Segment Start: Provided information

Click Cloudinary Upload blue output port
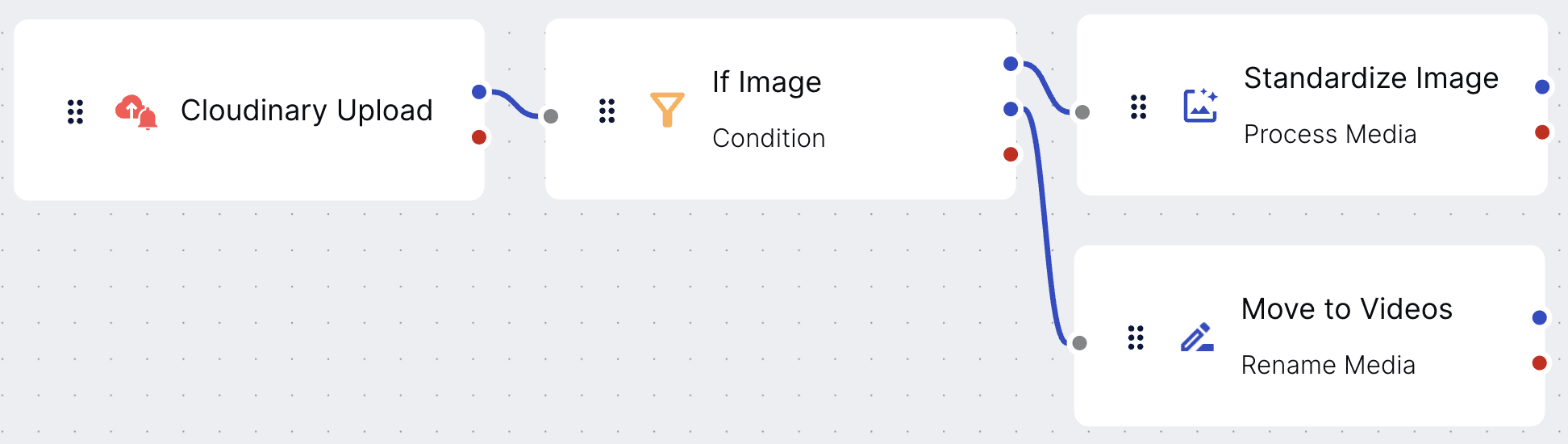Screen dimensions: 1568x444 479,91
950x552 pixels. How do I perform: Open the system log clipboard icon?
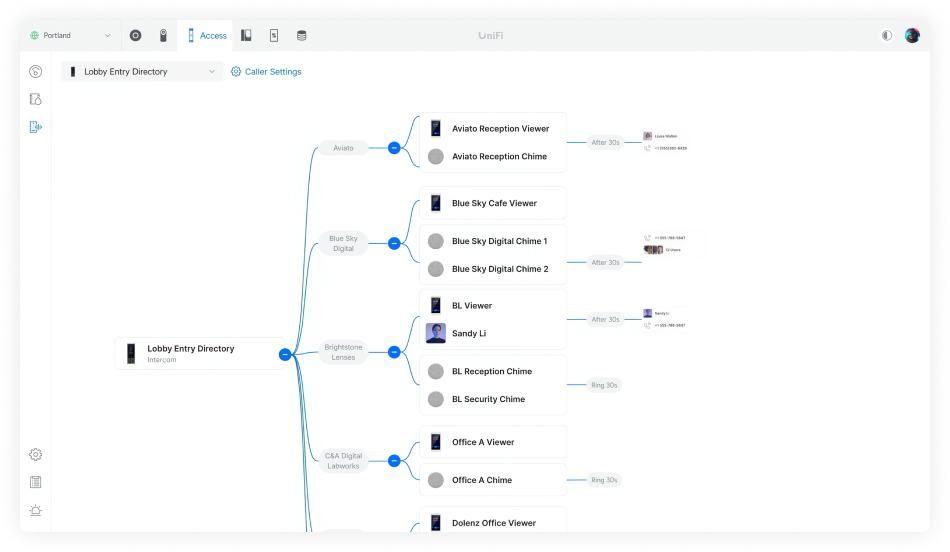coord(36,482)
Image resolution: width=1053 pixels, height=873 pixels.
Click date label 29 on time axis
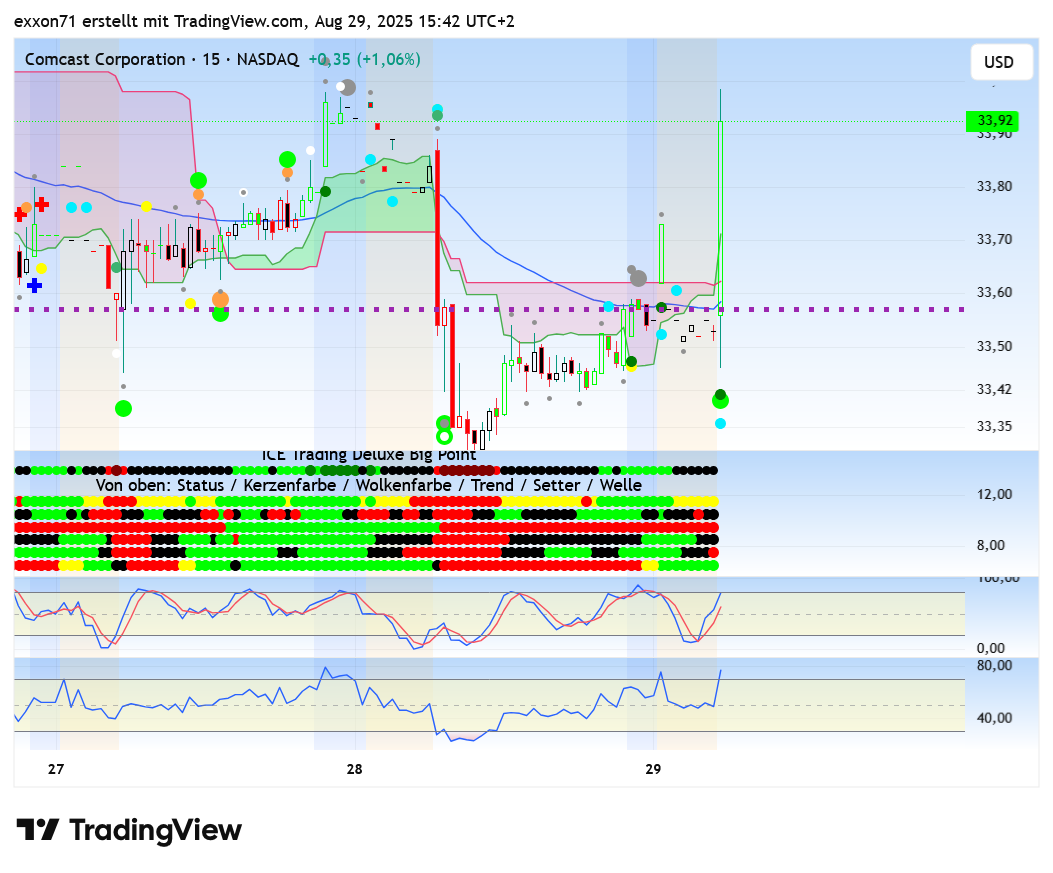pos(653,769)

Segment End: Provided information

Extract, word for word, every line from the one holding "Image resolution: width=1053" through the closing line of the data above. Do not include any pictures.

• Output:
Image resolution: width=1053 pixels, height=873 pixels.
Click date label 29 on time axis
pos(653,769)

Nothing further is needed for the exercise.